Lorsque nous faisons nos grands débats qui, disons-le, opposent le français à l'anglais, nous avons tendance à ne pas toujours le mentionner, mais nous devons toujours réserver aux langues autochtones — je ne veux pas dire un statut particulier, parce que ce terme est galvaudé tellement nous voyons au travers — un respect factuel, institutionnel et amical qui les met à l'abri de tous nos débats qui, dans la perspective de ces grandes cultures, sont arrivés sur leur continent hier matin à peine.
Avant de terminer, je voudrais inviter la ministre à consacrer la Loi sur les langues officielles à ce à quoi elle peut être utile. On pourrait en déduire que je prétends qu'elle s'attaque à des choses inutiles, et ma foi, c'est vrai. Le Québec n'a pas besoin de qui que ce soit, à quelque moment que ce soit, pour venir lui dire comment promouvoir et protéger sa langue, sa culture, ses arts, son identité et ses valeurs. Il a dangereusement besoin que ceux qui ne sont pas concernés se mêlent de leurs affaires et non pas de nos affaires.
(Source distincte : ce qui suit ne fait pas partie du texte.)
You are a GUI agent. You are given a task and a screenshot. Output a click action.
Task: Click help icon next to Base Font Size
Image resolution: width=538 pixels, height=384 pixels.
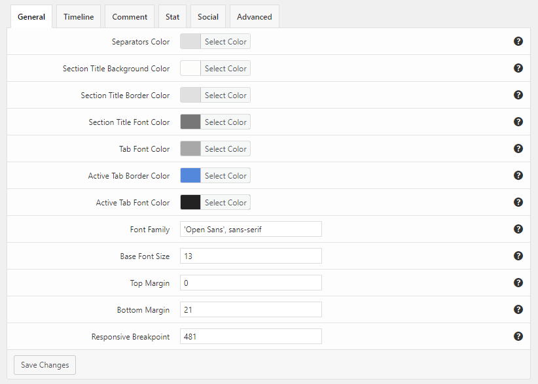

Au contraire, ces ressources devraient être investies de bon gré, de bon cœur et généreusement pour appuyer les communautés francophones hors Québec et les communautés acadiennes qui, elles, en ont grandement besoin. On viendra nous dire, bien sûr, et je le dis en toute amitié, que les anglophones du Québec ont aussi grandement besoin d'être protégés. J'avoue que je ne me lève pas le matin en m'inquiétant pour la pérennité de la langue anglaise au Québec. Je crois que cela va assez bien, et j'en suis fort aise. Le jour où le Canada traitera ses minorités françaises et acadiennes aussi bien, aussi généreusement et aussi affectueusement que le Québec l'a fait historiquement, le débat sera tout autre. Dieu sait qu'on n'en est pas là.
Quoi que les Québécois choisissent de faire de leur nation, de leur État, de leur langue, de leur culture, de leurs valeurs et de leur histoire, cette nation sera résolument française. Je le dis à la fois amicalement et un petit peu comme un avertissement: personne ne se dressera sur le chemin du Québec. Personne n'y arrivera. La résilience joyeuse, dynamique, festive, colorée, gourmande et chantante des Québécois est irrépressible. Aujourd'hui — l'histoire en jugera — sera un jalon qui protégera cette nation un jour appelée de nouveau, le plus vite possible, à prendre en main l'entièreté de sa destinée.